Remember that no one else has to see this but you. There will probably be a lot of jargon and rubbish in there, but there will most certainly be some real gems of writing that you yourself will marvel over.

It is never too late to start, so I suggest go open a new document called “research journal” and get typing right now!! If you are stuck, and don’t know what to type, I always used to start with “I don’t really know what to write now, but…”. So go get writing (or talking)!

I’d love to hear about the benefits you have found with keeping a journal, or even the types of things you include in your journal.

30 thoughts on “Keep a research journal: It is important

  1. I’m in the fourth year of my PhD and my research journal has more words than my thesis (over 82,000 words so far). It has been a really important place to reflect on my personal journey, as well as the academic one. I write about the things I’m doing to explore my topic beyond the narrow confines of what is required by the thesis. It is a useful record of where I have been and how I am progressing. Often chunks of it become blog posts, and some paragraphs have been copied into the thesis. It will possibly become a book of its own one day. The happier I am, the less I write, so it seems to be a place where I let out stressful stuff too. Re-reading it at intervals is encouraging, because I can see that I’ve come a long way. I highly recommend keeping a research journal or a personal diary for all the reasons described in your post, but also for your own sanity.


  2. I have done this for projects in the past and it is SO important for projects that often get backburnered. With a journal, you can pick up right where you left off!


  3. Yes. This is really applicable to any walk of life. We are such wordy, intellectual creatures. Anything we do is enriched by a steady discourse with ourselves that we can easily keep in a pocket. Thanks for this reminder!


  4. A really great post! A research journal is also a great place to keep track of research databases and archives you have searched and keywords you have used in your searches.


  5. I’ve been trying to keep a research journal, but I have trouble with keeping it with me. I have a handwritten journal, but often my thoughts come at times when I don’t have a spare hand to write. I could use a recorder, but that eliminates the advantage of having everything in one place. Any ideas on how to integrate the two?


    1. I suggest you simply transcribe as soon as you get the chance. I used to transcribe first thing the following morning. It was a great way to get my head back into the research space.
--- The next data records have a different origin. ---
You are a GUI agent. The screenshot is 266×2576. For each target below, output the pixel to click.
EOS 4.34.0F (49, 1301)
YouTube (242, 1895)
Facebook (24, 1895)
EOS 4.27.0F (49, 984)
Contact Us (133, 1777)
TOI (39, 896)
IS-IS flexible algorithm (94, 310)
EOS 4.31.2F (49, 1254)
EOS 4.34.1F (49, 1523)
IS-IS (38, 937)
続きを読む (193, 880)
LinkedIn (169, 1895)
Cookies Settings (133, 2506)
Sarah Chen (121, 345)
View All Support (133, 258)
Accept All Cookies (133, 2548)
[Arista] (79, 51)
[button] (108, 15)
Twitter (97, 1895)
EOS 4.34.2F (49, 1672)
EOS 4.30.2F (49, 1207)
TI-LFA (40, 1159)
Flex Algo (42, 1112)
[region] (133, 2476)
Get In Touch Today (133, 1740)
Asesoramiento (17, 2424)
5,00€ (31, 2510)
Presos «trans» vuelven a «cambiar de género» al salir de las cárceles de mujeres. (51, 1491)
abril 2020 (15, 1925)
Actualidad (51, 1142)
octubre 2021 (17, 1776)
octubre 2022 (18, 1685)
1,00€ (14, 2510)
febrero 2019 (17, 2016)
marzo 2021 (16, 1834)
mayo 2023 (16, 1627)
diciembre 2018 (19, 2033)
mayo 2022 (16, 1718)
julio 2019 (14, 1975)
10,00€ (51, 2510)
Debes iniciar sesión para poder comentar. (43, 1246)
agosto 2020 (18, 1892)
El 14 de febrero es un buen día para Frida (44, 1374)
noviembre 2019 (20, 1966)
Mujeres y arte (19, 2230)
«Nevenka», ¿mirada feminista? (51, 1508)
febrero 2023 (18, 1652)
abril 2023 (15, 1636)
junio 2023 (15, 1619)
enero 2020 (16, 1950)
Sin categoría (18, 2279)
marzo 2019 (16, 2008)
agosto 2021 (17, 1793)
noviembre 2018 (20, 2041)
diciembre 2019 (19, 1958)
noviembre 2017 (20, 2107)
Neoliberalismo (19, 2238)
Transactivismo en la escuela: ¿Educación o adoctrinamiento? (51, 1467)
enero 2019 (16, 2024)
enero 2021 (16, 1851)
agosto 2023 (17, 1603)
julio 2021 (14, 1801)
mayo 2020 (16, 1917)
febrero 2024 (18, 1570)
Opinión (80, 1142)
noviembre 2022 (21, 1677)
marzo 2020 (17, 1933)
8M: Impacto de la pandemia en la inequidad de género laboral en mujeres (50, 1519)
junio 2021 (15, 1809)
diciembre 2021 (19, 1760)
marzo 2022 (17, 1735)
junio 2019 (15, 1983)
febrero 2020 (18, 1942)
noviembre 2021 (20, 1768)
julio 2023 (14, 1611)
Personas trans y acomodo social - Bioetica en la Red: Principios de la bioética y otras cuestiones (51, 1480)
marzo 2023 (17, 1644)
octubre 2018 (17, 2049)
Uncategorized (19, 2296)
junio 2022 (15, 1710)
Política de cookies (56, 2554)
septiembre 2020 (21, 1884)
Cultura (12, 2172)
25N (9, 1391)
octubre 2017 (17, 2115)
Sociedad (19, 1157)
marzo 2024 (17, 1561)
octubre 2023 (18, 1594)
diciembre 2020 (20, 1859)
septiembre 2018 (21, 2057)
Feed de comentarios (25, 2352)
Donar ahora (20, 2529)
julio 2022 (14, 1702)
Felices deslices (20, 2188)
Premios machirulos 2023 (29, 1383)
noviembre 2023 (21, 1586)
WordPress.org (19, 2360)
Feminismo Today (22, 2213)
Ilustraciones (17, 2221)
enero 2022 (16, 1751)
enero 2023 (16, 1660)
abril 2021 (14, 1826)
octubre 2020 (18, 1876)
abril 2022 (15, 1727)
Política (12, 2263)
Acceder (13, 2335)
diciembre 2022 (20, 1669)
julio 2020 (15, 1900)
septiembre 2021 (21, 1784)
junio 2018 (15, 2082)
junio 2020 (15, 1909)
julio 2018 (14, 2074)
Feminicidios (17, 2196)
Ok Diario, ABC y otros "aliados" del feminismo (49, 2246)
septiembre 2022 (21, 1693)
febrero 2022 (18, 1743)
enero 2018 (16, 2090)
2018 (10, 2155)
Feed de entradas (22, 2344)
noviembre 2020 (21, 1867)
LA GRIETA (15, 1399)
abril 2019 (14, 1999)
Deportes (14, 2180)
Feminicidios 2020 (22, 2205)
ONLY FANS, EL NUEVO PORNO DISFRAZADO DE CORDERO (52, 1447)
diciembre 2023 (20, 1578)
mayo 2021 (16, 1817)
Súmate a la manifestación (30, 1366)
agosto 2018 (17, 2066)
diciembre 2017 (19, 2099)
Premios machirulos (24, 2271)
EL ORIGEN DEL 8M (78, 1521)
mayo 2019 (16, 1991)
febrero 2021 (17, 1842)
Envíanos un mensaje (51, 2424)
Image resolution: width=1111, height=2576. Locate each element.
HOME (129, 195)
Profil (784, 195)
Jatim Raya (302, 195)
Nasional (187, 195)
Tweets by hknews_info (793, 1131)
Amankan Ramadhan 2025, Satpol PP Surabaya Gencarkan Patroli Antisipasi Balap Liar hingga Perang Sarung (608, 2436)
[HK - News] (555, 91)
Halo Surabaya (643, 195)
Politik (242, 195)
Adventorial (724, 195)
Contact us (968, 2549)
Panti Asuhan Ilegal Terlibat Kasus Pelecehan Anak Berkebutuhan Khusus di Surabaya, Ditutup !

  6. Great post! I have kept a journal since university for just about everything, but for some reason it took me a long time to apply the concept to research.
    My life journal is handwritten, but for research I find it easier to type things up. I use Evernote, which can handle audio recordings as well, doesn’t require an internet connection, and allows for tagging.


  7. As self reflexive journaling is a method of qualitative research, if I list this method within my research proposal, will this constitute my journal being part of the research data, thus owned by the University and able to be read by my department et al? If yes, would this mean two journals are kept? Thx!


  8. I loved this post. Do you have tips for going back to find things? I’m afraid if I hand write on my remarkable that I will lose things in the mass of words I will write. Do you often reread or have organizational ideas for making the journal easy to search?